Health Department Says: no certified food supervisor on duty; offering unwrapped (not prepackaged) foods for sale to the public in violation of licensed restrictions.
Business Says: Health-department high jinks = no soup for you. When the 11-story, 539,000-square-foot steel-and-glass office building at 901 New York Ave. NW opened in early 2005, it provided a rooftop deck, fitness center, and concierge service but, because of delays, no sandwich shop. The property manager brought in the Vie De France kiosk as a stopgap, and, according to kiosk attendant Steve Allen, management obtained all the licenses required to sell a selection of pre-made sandwiches, salads, pastries, cookies, bagels, soups, and coffee.
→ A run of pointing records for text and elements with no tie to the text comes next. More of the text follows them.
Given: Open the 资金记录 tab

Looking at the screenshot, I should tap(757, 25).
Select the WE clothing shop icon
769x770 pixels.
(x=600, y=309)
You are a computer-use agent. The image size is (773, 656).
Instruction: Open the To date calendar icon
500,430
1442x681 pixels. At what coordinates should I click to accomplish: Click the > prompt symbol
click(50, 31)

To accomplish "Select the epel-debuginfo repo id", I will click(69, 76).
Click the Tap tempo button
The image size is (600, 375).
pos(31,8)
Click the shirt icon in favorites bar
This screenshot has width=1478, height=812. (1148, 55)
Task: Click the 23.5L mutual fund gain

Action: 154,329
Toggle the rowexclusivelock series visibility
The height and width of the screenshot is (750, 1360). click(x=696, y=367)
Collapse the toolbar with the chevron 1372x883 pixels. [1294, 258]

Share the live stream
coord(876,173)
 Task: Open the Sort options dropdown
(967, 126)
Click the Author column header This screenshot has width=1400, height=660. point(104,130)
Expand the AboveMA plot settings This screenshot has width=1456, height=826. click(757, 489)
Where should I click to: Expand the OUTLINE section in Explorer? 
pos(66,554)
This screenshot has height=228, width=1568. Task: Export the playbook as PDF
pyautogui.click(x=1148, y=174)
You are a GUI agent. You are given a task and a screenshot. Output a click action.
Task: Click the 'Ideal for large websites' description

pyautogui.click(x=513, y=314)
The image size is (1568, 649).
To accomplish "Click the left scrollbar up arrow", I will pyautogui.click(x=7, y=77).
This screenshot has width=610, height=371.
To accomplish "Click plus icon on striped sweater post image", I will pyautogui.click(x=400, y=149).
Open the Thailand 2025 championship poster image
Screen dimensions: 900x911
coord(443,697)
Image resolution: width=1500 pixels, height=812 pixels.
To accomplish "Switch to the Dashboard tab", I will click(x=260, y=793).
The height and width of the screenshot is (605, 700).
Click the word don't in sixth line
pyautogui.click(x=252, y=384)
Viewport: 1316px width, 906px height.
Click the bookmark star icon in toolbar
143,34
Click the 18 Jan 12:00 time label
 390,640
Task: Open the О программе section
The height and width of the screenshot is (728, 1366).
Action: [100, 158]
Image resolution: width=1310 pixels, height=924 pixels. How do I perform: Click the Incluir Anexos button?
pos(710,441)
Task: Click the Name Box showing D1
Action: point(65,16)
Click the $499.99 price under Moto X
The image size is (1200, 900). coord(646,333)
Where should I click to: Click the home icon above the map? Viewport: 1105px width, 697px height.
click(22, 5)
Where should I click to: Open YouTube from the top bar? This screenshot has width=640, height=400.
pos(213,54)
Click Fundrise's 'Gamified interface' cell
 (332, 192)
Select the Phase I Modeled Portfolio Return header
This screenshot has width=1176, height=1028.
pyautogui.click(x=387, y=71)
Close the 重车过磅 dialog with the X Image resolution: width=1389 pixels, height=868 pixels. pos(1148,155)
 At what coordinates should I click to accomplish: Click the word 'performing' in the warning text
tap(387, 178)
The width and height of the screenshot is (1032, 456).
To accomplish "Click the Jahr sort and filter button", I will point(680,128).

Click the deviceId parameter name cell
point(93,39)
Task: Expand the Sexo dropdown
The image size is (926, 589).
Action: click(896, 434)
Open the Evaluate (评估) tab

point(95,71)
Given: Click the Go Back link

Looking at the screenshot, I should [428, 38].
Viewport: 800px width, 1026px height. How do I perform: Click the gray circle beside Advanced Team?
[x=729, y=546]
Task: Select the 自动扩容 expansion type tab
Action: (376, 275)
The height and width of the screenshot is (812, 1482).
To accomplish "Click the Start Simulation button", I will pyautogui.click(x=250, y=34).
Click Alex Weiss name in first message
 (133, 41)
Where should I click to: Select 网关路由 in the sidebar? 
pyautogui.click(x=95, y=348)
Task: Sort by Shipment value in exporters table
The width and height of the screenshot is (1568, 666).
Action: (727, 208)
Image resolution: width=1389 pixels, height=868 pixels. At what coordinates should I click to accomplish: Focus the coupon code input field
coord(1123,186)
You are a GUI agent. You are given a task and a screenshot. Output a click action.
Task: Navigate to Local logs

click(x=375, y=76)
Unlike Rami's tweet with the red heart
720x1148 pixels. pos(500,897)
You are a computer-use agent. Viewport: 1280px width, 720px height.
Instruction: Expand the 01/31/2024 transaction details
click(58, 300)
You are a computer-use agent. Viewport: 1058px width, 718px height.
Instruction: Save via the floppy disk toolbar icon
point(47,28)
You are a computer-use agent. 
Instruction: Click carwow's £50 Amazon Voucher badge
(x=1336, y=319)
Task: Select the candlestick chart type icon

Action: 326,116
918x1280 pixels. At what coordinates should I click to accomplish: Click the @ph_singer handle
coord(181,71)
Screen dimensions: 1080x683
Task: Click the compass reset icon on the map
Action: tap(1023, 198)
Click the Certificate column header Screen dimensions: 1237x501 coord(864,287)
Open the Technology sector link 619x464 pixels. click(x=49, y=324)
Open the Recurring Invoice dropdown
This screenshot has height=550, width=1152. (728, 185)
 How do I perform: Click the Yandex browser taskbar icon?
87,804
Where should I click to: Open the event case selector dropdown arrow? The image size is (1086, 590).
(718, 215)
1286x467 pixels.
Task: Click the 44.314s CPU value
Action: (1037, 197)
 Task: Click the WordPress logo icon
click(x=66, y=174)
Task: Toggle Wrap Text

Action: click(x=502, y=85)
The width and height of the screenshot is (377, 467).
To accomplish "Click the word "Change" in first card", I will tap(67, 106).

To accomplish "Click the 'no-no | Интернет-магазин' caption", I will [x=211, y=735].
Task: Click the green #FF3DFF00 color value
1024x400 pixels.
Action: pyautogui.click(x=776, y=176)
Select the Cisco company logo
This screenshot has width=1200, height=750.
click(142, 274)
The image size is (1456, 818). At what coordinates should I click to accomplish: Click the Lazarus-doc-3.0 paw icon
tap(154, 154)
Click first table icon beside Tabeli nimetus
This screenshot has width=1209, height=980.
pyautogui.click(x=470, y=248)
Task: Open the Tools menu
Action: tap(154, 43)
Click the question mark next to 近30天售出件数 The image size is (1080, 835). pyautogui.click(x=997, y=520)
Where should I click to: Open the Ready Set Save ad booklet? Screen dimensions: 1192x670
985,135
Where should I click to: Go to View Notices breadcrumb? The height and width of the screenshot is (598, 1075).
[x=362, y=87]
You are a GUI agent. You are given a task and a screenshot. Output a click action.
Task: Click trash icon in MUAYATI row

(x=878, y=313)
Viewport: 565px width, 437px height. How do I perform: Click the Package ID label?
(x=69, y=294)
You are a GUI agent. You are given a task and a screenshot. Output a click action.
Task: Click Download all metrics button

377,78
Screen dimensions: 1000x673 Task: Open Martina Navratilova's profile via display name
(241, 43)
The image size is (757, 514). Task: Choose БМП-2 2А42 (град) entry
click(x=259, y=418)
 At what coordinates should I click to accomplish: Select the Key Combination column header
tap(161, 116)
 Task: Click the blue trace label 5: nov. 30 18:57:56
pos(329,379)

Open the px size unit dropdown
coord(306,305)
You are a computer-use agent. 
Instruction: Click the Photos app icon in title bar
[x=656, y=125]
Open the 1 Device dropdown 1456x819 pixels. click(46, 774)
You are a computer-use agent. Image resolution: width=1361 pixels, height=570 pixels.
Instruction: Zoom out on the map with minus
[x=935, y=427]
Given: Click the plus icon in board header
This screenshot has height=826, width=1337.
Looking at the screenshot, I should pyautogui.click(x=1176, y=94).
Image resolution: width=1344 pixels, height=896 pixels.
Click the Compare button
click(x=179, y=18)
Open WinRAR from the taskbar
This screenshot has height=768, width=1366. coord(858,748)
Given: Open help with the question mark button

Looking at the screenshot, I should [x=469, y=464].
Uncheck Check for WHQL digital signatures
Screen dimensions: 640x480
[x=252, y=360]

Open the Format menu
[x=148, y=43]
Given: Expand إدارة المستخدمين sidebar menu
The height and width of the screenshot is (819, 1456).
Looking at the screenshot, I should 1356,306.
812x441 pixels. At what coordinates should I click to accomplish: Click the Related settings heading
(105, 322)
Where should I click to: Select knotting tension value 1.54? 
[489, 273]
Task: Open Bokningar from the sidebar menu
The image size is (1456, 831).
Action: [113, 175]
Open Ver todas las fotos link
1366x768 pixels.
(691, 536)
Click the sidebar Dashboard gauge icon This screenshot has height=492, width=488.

More than a year later, a health inspector appeared and said that the sandwiches, made daily off-site and packed in plastic containers, needed to be sealed with stickers and that the kiosk wasn’t licensed to sell anything besides bags of potato chips. “We thought we had all this covered, but I guess it’s just the games they play,” says Allen. Vie De France higher-ups sorted things out with the health department, and the kiosk was back open the next day, but it hasn’t offered hot food since then. Until a full-service deli under construction in the building makes its belated opening in a couple of weeks, people looking for a bowl of soup will have to go elsewhere. That includes one of Allen’s customers during a drizzly lunch hour recently. “But this is a soup day!” she protests when told there’s none. “Guess it’s off to Cosi,” says a man to his buddy as they turn up their jacket collars before venturing into the weather.